Following up on this and trying to follow your question, you might try something like:
import numpy as np
from scipy.stats import linregress
np.random.seed(0)
npts = 51
x = np.logspace(-2, 2, npts)
YTHRESH = 1.02
for i in range(5):
b = i + 1.0 + np.random.normal(scale=0.1)
a = b + np.random.random()
y = (x/b)**(-a) + np.random.normal(scale=0.0030, size=npts)
y[x>b] = 1.0
# to model exponential decay, first remove the values
# where y ~= 1 where the data is known to not decay...
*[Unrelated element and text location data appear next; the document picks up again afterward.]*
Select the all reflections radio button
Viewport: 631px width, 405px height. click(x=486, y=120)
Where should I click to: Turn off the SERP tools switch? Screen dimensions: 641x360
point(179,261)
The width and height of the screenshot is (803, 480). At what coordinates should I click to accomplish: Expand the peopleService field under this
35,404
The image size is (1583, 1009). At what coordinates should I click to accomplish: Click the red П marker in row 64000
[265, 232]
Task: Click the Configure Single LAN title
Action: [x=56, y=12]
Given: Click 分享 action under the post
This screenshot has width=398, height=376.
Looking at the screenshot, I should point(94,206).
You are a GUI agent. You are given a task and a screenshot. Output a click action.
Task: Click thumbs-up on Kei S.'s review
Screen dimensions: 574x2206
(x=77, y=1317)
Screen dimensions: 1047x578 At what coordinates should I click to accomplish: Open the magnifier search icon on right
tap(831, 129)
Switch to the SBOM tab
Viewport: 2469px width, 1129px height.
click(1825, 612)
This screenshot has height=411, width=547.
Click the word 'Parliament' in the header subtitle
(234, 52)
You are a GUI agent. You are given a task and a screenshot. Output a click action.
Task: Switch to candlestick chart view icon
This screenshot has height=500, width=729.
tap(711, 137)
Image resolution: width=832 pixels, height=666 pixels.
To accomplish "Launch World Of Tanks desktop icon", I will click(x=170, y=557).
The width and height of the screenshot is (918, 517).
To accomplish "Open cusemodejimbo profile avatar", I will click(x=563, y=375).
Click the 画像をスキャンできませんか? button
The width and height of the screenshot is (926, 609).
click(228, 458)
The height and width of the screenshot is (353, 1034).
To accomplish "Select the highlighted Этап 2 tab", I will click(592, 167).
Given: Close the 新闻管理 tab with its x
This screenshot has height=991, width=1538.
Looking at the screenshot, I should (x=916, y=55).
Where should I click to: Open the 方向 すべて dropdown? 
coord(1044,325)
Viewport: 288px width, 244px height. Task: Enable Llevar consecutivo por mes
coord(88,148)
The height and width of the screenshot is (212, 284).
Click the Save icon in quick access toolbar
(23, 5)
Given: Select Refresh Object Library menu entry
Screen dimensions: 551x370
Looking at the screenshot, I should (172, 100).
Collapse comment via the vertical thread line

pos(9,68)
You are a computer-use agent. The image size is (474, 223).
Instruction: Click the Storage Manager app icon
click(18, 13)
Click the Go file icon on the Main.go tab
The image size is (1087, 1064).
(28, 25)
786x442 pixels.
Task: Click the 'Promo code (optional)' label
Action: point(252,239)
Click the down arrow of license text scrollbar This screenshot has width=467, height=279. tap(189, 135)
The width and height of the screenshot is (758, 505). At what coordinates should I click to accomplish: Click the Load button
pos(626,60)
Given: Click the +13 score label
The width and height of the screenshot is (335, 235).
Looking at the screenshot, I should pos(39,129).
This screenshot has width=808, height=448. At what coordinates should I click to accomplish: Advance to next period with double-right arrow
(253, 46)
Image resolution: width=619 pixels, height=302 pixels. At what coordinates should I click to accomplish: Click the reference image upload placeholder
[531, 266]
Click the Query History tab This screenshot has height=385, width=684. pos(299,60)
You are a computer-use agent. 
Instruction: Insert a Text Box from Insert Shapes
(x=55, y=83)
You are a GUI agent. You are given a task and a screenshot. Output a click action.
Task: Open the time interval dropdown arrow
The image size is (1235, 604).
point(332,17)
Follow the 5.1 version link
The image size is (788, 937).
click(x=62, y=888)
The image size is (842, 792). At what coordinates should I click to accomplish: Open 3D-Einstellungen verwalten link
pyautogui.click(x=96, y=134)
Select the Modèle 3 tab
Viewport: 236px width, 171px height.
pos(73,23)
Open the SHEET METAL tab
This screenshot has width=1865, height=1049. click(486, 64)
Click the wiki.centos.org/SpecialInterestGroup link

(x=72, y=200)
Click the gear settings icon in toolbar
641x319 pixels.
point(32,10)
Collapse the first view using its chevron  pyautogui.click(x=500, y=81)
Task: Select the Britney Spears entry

imax = np.where(y < YTHRESH)[0][0]
# take log of this truncated x and y
_x = np.log(x[:imax])
_y = np.log(y[:imax])
# use linear regression on the log-log data:
out = linregress(_x, _y)
# map slope/intercept to scale, exponent
afit = -out.slope
bfit = np.exp(out.intercept/afit)
print(""" === Fit Example {i:3d}
a expected {a:4f}, got {afit:4f}
b expected {b:4f}, got {bfit:4f}
""".format(i=i+1, a=a, b=b, afit=afit, bfit=bfit))
Hopefully that's enough to get you going.